Y la vida siguió su curso.

Oda Nobunaga y Matsunaga Hisahide no volvieron a encontrarse más, pero en el fondo ambos sabían que el inexorable destino los volvería a reunir. ¿Cuándo? No podían siquiera imaginarse un momento, una fecha.

El destino, ese mismo que los había juntado, el que había hecho que Matsunaga convirtiera a un joven indolente en el terrorífico demonio que ahora todos los guerreros de Hi no Moto buscaban derrotar, sería el mismo que los pusiera cara a cara en el momento final. Porque Matsunaga seguía esperando, como ya tanto había hecho, a que Oda, con su negra oscuridad, pusiera fin a su existencia.

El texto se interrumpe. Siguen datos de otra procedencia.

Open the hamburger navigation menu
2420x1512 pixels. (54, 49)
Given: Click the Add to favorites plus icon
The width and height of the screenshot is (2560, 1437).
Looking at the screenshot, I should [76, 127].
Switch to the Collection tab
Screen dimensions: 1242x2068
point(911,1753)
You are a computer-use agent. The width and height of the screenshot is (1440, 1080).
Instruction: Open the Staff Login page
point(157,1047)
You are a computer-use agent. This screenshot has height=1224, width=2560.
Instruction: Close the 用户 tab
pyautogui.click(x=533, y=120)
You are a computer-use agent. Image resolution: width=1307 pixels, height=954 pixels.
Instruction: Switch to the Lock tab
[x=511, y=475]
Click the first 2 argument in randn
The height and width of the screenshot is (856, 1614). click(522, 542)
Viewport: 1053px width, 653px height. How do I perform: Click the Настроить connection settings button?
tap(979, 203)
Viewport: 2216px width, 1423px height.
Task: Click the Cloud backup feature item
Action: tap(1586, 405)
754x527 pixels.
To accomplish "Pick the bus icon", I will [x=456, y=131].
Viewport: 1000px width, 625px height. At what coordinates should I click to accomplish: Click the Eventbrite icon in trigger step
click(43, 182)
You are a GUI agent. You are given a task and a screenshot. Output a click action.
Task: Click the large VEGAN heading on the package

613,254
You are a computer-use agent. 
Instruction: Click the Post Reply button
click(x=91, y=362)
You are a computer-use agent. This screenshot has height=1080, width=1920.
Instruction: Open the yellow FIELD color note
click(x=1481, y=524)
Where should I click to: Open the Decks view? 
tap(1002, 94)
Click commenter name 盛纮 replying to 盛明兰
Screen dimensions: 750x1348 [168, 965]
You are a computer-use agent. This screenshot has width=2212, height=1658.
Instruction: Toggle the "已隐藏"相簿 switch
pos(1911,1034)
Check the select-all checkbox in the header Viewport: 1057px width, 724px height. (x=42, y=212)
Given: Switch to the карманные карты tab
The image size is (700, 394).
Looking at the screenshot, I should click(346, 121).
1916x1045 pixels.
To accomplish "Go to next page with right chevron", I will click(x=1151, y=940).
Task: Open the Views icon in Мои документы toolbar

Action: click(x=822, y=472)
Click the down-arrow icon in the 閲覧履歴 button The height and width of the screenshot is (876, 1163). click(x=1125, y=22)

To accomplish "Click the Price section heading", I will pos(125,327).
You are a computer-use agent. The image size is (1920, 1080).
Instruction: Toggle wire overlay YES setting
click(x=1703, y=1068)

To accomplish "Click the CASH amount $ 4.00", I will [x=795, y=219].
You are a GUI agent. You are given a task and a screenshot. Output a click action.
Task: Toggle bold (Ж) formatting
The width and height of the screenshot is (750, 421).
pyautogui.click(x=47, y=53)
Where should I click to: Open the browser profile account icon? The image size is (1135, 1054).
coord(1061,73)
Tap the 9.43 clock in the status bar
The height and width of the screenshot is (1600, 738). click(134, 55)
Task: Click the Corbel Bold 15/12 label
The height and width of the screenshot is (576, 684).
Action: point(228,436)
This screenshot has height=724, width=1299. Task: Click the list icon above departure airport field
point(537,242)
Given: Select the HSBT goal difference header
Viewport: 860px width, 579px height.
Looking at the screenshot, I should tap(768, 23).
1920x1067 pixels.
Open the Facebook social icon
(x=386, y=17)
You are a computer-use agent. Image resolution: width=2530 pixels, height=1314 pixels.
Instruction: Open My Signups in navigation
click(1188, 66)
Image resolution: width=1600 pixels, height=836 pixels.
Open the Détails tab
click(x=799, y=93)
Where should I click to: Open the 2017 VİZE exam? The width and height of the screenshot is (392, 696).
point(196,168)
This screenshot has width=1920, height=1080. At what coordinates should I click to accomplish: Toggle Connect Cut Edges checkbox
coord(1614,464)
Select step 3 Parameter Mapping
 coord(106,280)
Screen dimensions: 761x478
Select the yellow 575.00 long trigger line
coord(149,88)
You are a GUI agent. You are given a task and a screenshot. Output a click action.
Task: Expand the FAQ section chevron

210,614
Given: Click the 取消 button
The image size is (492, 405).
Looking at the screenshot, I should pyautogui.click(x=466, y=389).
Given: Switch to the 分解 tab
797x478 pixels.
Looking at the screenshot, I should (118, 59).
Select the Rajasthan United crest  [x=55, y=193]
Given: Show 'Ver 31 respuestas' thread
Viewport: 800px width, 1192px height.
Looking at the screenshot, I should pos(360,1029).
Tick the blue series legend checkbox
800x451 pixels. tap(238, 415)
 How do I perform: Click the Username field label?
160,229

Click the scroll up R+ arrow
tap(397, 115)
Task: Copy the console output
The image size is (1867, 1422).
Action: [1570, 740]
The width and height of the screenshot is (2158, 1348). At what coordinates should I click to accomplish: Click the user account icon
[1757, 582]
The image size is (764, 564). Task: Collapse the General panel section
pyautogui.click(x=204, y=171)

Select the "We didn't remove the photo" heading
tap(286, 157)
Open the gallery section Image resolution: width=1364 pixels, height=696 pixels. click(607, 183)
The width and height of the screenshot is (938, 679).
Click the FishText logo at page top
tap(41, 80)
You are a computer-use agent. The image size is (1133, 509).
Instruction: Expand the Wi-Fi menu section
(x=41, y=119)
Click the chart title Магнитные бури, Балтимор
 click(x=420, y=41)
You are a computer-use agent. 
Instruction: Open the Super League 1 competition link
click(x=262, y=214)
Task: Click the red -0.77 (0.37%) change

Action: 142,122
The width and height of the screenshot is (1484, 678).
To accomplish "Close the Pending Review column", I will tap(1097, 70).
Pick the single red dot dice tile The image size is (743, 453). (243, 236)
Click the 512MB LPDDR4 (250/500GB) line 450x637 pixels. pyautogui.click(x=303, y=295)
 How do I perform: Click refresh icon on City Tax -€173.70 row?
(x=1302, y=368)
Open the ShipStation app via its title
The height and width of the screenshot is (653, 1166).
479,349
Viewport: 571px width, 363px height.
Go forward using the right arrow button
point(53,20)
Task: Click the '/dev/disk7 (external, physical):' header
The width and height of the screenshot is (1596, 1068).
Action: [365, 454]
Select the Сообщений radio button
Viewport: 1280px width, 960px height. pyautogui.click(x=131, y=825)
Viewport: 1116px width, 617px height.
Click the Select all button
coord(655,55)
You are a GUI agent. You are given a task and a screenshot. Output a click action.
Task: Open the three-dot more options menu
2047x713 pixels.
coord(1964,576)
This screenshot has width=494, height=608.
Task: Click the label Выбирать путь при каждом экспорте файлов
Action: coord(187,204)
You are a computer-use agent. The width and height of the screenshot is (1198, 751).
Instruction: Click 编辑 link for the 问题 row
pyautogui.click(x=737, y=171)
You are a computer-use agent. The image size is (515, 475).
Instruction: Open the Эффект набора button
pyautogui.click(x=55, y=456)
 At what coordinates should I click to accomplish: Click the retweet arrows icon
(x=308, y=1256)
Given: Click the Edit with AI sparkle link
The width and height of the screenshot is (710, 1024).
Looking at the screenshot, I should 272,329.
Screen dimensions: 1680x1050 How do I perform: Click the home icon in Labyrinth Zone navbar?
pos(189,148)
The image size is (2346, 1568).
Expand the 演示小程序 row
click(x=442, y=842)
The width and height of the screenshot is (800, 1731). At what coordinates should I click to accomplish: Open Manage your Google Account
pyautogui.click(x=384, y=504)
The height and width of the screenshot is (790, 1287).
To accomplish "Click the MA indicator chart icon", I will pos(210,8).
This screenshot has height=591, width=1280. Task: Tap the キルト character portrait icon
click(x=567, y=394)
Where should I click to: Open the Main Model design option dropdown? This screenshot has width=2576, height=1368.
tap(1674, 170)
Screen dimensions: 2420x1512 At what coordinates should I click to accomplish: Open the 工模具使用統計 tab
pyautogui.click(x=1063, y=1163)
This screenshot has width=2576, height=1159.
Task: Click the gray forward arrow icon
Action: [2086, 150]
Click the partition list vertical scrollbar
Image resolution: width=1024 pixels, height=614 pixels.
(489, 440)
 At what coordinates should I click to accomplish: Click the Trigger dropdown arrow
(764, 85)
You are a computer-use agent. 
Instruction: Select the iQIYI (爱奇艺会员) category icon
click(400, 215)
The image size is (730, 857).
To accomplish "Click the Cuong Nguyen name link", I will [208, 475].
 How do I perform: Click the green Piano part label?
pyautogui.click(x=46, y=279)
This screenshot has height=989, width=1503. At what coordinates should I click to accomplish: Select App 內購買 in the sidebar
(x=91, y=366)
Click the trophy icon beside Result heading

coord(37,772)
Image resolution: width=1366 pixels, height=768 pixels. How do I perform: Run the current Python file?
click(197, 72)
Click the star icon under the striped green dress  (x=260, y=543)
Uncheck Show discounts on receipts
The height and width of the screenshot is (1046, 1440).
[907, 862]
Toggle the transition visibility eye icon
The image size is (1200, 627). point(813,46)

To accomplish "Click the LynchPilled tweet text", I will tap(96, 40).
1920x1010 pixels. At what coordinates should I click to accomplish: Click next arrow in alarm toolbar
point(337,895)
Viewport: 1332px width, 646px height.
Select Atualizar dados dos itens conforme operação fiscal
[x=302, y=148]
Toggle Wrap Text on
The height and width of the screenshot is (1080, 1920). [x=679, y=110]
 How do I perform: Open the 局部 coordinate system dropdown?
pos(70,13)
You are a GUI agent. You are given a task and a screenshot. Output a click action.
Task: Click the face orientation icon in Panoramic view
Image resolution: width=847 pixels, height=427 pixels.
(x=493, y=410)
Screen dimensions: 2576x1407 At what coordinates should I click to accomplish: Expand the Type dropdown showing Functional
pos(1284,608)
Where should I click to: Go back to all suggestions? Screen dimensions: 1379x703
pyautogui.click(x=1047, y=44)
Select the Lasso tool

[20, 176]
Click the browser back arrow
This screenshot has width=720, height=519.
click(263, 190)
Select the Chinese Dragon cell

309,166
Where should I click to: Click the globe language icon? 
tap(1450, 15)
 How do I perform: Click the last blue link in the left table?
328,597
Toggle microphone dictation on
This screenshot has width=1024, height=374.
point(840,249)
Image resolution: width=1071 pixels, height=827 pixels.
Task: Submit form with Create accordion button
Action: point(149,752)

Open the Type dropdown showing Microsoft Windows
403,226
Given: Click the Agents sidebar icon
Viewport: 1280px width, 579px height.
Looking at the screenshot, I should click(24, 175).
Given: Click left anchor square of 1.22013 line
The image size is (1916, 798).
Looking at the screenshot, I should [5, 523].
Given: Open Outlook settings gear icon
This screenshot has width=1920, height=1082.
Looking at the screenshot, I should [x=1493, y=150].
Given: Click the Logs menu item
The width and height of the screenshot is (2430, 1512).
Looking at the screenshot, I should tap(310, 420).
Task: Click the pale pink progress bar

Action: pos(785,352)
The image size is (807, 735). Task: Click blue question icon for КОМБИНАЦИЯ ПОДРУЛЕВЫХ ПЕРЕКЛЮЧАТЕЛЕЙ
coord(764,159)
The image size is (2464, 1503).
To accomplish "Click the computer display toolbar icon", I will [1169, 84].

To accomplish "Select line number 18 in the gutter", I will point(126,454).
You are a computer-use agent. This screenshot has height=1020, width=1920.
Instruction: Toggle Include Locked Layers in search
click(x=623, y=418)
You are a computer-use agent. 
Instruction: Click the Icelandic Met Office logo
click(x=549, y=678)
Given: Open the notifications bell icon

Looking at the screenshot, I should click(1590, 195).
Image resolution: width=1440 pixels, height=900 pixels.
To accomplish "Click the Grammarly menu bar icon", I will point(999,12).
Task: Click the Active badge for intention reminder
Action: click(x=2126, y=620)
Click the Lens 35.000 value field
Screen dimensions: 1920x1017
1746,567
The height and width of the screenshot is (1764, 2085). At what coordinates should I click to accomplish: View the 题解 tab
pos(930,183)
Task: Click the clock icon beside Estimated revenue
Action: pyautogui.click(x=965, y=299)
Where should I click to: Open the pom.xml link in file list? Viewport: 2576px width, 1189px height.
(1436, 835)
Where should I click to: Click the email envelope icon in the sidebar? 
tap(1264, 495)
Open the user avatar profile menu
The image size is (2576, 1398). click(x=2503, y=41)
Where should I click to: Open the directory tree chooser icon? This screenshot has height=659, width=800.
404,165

Una noche, acompañado de un incienso dulzón, Hisahide meditaba sobre el todo y la nada, mantenía los ojos cerrados encarando el cielo donde apenas brillaban algunas estrellas. Había sido un día tormentoso.

Kotarou estaba de pie, a cierta distancia, cruzado de brazos en su silencio habitual.

–Es curioso... ¿No lo crees? –susurró Matsunaga, quizá para Fuuma, quizá para él mismo–. La lluvia siempre se lleva los restos de la guerra, al final no importa si la gente vive o muere, el día cederá a la noche y viceversa. No importa si la oscuridad destruye una tierra fértil y la convierte en un desierto árido, el mundo seguirá su curso...

Fuuma no se movía, pero miraba a su nuevo patrón de vez en cuando.

–Antiguos enemigos se unen bajo una misma bandera... –continuó el hombre, luego de una pausa–. Ya sea por miedo o poder, el señor oscuro se sabe amenazado...

A lo lejos, humeaba un incendio. Habían prendido fuego la sagrada área de Honnou–ji.

El ninja pelirrojo desapareció de la vista de Matsunaga, dejando sólo una estela de plumas oscuras. Pero no fue por mucho tiempo; un minuto después, estaba de regreso.

–Ha muerto... ¿No es verdad? –preguntó el de coleta, pero Kotarou no respondió. Nunca lo hacía.

Hisahide se puso de pie, inspirando largamente. Sabía la respuesta a su pregunta desde el momento en que Kotarou se había marchado.

–Al final no cumpliste tu promesa, Nobunaga... –susurró, mientras se alejaban de la luz que arrojaban las enormes llamas a lo lejos–. Después de todo, sí quedaba algo de ese muchacho imprudente en ti...

El patrón y su mensajero comenzaron a caminar cuesta abajo, en la soledad del camino del bosque. El humo y las cenizas quedaron pronto atrás, devorados por la oscuridad infinita de la medianoche.